*Zu prüfender Text*:
Es fehlt schlicht und einfach der Wille! Würden Politiker die Entbürokratisierung vorantreiben, würden sie sich ihrer Macht begeben, da es niemals um den p.t. Untertan, sondern immer nur um die Partei, um Netzwerke, Politiker und Machterhalt geht. It’s so simple Trotzdem L’chaim

Frances Johnson / 04.04.2020

Sie sind ein Fossil, denn Sie sind einer der wenigen Menschen in Deutschland, die wissen, dass es der Krake heißt.

Marcel Seiler / 04.04.2020

Heute mal etwas Generelles: Über die einsichtsvollen Artikel von Rainer Grell freue ich mich eigentlich jedes Mal. Ich bewundere die Fähigkeit von Autor Grell, Verwaltung ernst zu nehmen, sie gleichzeitig aus kritische Distanz betrachten und dann noch in klarer, freundlicher Form darüber schreiben zu können. Mein Kompliment und vielen Dank!

*Anweisungen*:
**1.** Übertragen Sie aus den Leserkommentaren den Satz „Sie sind ein Fossil, denn Sie sind einer der wenigen Menschen in Deutschland, die wissen, dass es der Krake heißt.“ ins Englische.
**2.** Führen Sie die Leserkommentare im Anschluss an ihren letzten Satz weiter.

*Aufgeführte Datensätze*:
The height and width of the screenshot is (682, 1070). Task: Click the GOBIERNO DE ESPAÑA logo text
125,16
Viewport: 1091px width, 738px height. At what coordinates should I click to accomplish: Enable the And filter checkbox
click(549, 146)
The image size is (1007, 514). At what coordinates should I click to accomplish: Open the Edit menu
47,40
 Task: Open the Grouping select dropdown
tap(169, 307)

--

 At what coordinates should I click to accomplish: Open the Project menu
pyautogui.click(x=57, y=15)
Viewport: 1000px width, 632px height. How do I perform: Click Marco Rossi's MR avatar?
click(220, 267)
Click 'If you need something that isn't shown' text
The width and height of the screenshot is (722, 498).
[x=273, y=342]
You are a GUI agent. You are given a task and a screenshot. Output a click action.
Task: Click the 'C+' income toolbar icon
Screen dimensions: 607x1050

*Erwartete Ergebnisse*:
**1.** You are a fossil, because you are one of the few people in Germany who know that it is "der Krake."

**2.**
Marcel Seiler / 04.04.2020

Ich gebe Autor Grell recht. Die Formel vom “unbürokratischen” Handeln hat mich schon oft geärgert. Bürokratie bedeutet Handeln, das an Recht und Gesetz gebunden ist und deswegen gewissen, manchmal auch zeitraubenden Formalien unterworfen ist. Unbürokratisch bedeutet dann Handeln, das sich um Recht und Gesetz nicht schert, also Willkür. “Unbürokratisch” will jeder, aber Willkür will keiner. Das eine aber impliziert das andere.